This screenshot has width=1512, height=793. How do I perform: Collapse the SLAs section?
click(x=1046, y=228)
....................
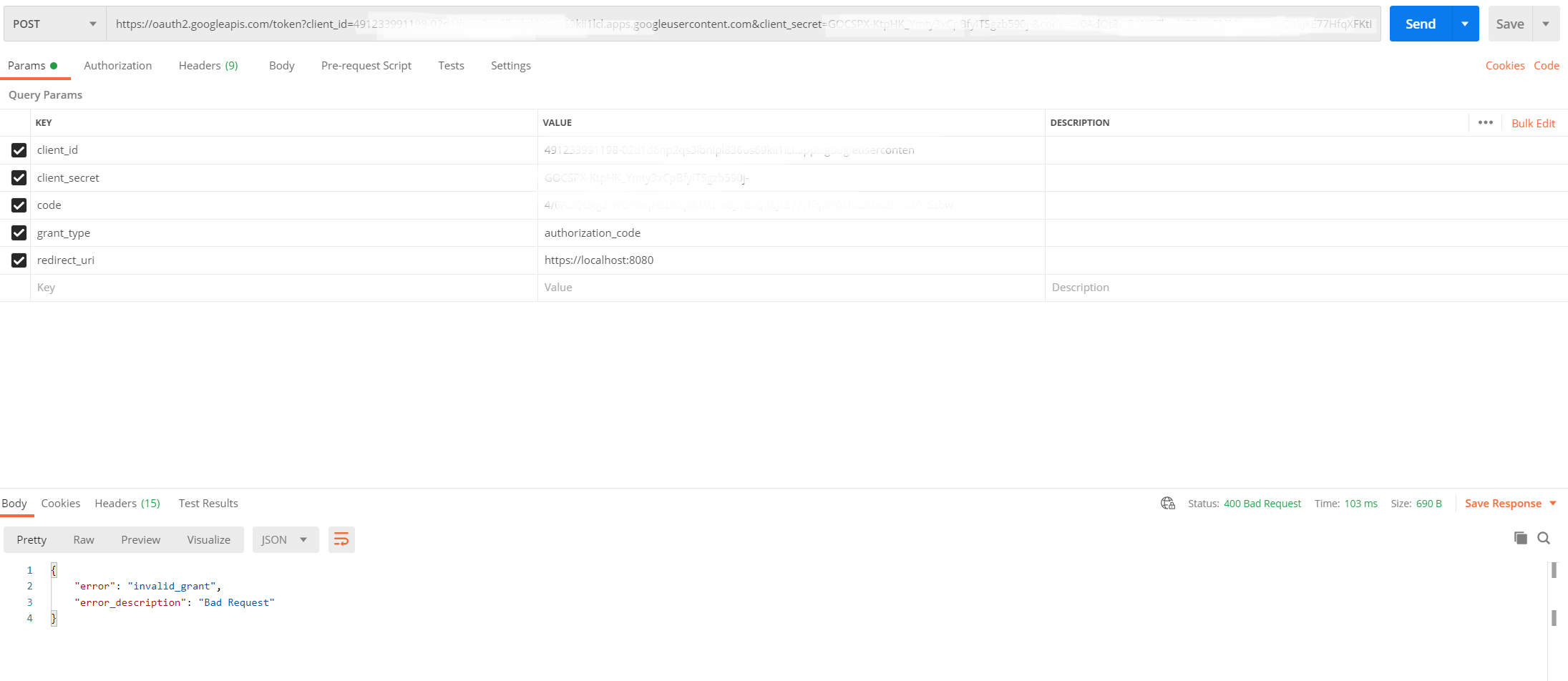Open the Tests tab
....................
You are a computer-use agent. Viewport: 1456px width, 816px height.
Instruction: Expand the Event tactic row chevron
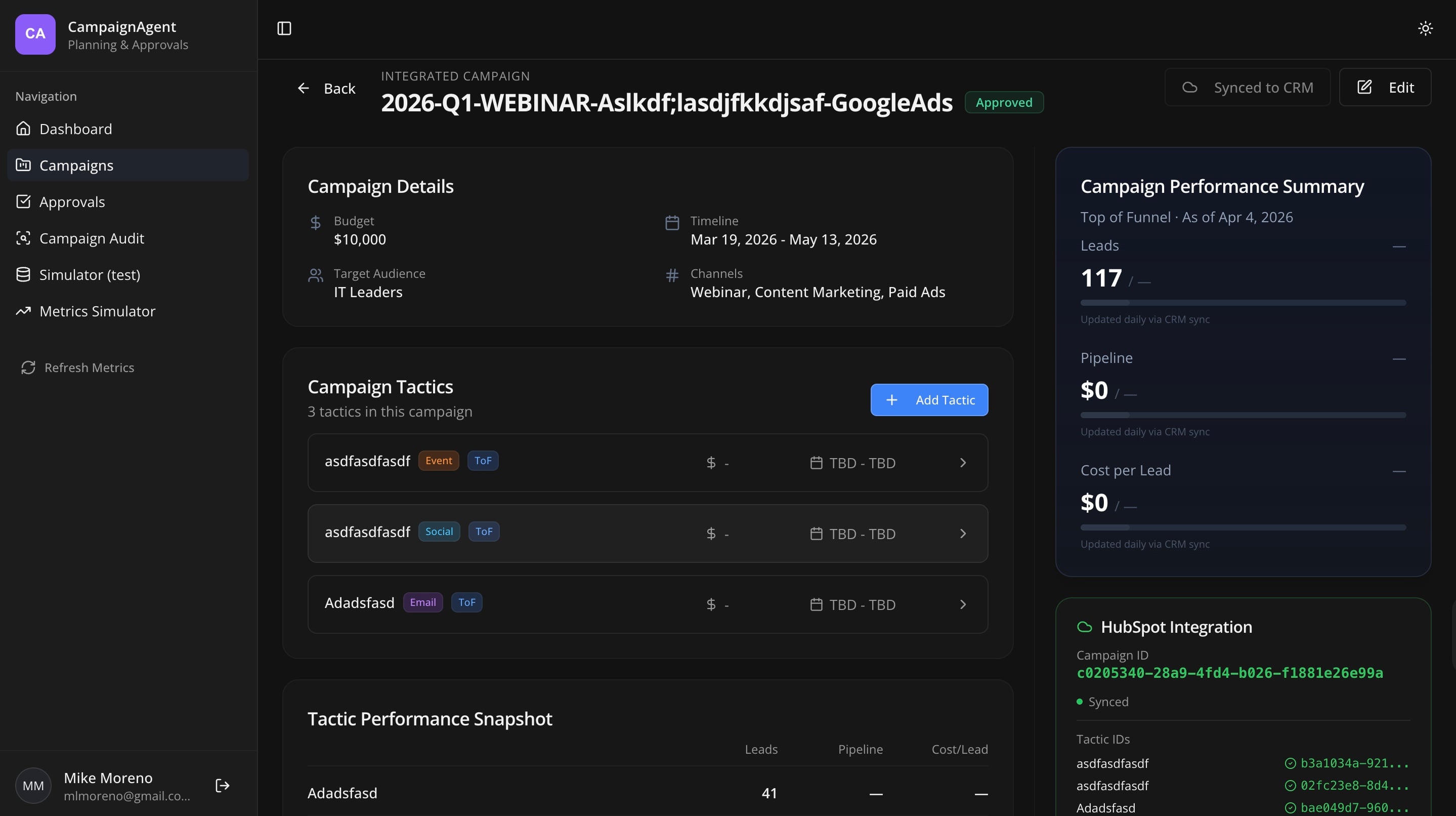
....................
**WHAT YOU WILL DO:** An exact copy of the lines above, from the one containing "You are a computer-use" through the one containing "Instruction: Expand the", is the whole of the answer.

**EXERCISE RESPONSE:**
You are a computer-use agent. Viewport: 1456px width, 816px height.
Instruction: Expand the Event tactic row chevron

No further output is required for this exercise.